In other words, she wanted receipts.
NEW: Judge Leonie Brinkema ordered DOJ on 6/12 to file a “status report” within 7 days to confirm “no payments have been made from the Anti-Weaponization Fund, and that no funding has been transferred to an account for [that] Fund, or if it has, that that transfer has been…
— Lisa Rubin (@lawofruby) June 20, 2026
The officials she reportedly sought signatures from included Acting Attorney General Todd Blanche, Treasury Secretary Scott Bessent, and Associate Attorney General Stanley Woodward — senior figures tied to the creation and administration of the fund.
What arrived instead wasn’t the sworn declaration the judge requested. The Department of Justice submitted a filing arguing that such a declaration was unnecessary and that compelling testimony or sworn statements from senior executive branch officials raised significant constitutional concerns.
The filing stated:
“The Acting Attorney General has testified before Congress that the Fund is ‘not going forward, period.'”
For the administration, that appears to settle the matter.
For the court, not so much.
NEW: Associate Attorney General @ASGWoodward tells judge presiding over Weaponization Fund lawsuit that Blanche’s testimony that the fund is not moving forward is sufficient, and should not require written notice.https://t.co/G9Abk9Tr60 pic.twitter.com/SdZlx7hS4s
— Kaelan Deese (@KaelanDC) June 19, 2026
Critics of the DOJ response erupted almost immediately. Legal commentator Michael Popok argued the filing amounted to the administration effectively telling the court that its public statements should be sufficient and that no additional sworn testimony was required. That’s where this story becomes much bigger than one disputed fund.

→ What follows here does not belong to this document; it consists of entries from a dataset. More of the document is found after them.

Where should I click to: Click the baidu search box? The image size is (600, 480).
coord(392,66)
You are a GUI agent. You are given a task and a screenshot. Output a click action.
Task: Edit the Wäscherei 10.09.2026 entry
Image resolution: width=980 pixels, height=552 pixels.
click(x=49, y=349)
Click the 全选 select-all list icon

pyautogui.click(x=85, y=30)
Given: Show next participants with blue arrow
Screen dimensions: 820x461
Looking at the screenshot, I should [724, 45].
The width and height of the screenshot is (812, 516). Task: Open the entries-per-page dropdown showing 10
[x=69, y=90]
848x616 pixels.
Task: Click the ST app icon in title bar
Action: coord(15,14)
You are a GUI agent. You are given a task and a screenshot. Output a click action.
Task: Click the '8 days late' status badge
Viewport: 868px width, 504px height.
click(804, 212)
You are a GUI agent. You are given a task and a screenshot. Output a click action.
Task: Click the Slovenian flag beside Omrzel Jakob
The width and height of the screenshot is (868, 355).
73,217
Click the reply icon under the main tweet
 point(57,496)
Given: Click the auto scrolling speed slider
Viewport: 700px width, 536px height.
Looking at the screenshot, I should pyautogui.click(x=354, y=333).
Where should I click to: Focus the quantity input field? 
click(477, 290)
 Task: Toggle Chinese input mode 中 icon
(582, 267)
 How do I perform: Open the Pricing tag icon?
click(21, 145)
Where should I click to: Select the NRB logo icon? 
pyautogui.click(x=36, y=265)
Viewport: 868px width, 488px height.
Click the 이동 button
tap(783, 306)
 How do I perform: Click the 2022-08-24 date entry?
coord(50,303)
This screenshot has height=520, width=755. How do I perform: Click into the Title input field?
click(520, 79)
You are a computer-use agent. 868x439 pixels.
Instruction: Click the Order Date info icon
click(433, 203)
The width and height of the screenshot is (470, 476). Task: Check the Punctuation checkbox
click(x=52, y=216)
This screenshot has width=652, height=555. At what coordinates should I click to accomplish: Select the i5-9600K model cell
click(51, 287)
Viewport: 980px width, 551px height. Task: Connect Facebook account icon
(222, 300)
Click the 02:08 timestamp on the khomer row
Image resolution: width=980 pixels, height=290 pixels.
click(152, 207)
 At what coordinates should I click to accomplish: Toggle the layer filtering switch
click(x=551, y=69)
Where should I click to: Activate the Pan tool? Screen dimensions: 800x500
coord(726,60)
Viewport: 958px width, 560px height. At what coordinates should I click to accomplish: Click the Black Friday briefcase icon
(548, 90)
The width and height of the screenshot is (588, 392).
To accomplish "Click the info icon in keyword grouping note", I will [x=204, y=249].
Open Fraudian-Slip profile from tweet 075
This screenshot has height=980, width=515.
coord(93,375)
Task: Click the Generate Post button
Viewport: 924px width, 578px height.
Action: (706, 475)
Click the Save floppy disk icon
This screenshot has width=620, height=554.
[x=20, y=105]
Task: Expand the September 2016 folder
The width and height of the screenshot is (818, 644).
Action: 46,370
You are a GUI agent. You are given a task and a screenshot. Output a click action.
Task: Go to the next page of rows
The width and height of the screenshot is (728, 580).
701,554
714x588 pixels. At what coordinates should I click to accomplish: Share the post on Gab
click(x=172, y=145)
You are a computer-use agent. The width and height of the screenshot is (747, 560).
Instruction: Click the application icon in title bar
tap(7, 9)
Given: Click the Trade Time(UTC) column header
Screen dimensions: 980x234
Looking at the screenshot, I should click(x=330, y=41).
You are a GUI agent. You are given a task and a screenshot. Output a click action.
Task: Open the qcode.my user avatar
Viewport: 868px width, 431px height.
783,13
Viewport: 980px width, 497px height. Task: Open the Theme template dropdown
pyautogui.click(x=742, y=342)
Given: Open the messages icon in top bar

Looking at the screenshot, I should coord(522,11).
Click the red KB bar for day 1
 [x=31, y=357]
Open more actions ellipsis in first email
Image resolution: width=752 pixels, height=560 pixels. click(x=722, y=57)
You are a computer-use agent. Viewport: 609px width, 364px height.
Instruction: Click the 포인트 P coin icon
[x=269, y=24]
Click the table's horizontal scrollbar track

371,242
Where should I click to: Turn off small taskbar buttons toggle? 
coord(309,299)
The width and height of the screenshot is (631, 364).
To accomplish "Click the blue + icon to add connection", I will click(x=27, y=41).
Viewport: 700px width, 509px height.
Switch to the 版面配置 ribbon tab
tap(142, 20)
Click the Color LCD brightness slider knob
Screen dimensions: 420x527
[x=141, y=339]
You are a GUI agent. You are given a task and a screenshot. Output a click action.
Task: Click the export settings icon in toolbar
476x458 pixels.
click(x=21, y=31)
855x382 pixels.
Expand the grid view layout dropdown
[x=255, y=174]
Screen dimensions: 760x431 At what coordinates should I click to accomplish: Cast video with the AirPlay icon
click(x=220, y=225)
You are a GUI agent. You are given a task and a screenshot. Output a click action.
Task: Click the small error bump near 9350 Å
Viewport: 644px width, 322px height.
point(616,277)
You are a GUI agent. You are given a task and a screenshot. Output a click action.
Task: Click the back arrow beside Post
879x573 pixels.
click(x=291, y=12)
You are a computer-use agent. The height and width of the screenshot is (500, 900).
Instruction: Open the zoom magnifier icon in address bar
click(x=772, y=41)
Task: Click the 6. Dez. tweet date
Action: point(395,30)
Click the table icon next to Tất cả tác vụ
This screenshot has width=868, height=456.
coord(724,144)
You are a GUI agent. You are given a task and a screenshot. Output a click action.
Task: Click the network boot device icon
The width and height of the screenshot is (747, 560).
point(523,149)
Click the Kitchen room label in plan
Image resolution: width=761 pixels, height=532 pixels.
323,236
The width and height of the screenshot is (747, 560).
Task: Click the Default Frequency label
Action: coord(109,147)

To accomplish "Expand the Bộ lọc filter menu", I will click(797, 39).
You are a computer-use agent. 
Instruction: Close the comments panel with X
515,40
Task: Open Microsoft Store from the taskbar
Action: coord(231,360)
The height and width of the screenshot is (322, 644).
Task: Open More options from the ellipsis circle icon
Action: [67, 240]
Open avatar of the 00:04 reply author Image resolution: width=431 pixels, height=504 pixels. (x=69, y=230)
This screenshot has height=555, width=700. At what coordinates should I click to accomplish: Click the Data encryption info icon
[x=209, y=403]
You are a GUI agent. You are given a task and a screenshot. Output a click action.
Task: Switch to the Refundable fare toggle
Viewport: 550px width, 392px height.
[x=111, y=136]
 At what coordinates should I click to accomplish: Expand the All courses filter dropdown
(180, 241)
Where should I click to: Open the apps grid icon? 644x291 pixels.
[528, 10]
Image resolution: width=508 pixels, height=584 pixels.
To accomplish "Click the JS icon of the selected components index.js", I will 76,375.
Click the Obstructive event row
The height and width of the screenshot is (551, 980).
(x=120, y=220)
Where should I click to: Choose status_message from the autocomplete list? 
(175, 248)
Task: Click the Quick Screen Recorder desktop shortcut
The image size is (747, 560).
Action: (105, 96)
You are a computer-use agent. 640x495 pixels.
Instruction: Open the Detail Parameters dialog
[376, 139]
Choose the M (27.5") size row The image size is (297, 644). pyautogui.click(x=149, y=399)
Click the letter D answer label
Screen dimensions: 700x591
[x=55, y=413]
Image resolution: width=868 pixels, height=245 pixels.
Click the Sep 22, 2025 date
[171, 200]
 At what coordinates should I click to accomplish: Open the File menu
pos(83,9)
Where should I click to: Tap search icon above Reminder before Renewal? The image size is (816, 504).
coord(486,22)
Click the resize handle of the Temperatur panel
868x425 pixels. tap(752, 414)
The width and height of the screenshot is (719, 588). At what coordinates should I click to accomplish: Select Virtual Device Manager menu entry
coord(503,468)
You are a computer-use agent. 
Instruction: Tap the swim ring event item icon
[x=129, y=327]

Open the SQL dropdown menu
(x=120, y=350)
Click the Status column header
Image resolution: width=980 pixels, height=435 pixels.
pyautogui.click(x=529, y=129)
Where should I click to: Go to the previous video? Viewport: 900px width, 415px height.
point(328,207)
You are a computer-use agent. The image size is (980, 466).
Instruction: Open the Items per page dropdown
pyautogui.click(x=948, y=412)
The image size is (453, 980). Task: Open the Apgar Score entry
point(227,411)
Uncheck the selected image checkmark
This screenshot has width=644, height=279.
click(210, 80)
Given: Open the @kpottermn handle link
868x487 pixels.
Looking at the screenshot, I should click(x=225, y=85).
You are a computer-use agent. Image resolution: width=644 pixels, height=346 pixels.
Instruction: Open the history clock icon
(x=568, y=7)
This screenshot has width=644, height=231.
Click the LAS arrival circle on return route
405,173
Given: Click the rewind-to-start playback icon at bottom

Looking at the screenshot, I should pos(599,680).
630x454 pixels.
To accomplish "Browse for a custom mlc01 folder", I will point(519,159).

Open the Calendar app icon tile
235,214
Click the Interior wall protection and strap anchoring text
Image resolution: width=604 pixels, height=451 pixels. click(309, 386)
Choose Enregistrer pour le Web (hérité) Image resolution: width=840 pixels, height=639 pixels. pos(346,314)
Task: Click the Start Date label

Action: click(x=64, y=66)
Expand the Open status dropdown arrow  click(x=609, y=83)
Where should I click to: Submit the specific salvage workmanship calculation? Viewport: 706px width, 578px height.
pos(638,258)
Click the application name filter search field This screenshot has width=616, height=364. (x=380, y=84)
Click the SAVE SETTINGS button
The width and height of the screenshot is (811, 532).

At the center of the fight is a familiar Washington question: How much authority does a federal judge have to demand sworn assurances from executive branch officials, and how much can the executive branch push back before it becomes a constitutional showdown?
The administration’s argument leans heavily on separation-of-powers principles. Federal judges oversee court proceedings, but the executive branch has long resisted attempts to compel testimony from senior officials absent extraordinary circumstances.
The judge, meanwhile, appears to be taking a simpler view. This is a courtroom. Courtrooms operate on evidence. Public statements made to Congress, television cameras, or reporters are not the same thing as sworn declarations filed with a federal court. That’s a distinction judges have guarded for generations.
The result is a standoff that increasingly resembles two branches of government speaking entirely different languages.
One side says: “We already told you the fund is dead.”
The other says: “Then put it in writing.”
Whether Brinkema accepts the DOJ’s position or escalates the dispute could determine whether this case quietly fades away or becomes another major separation-of-powers battle in a city already overflowing with them.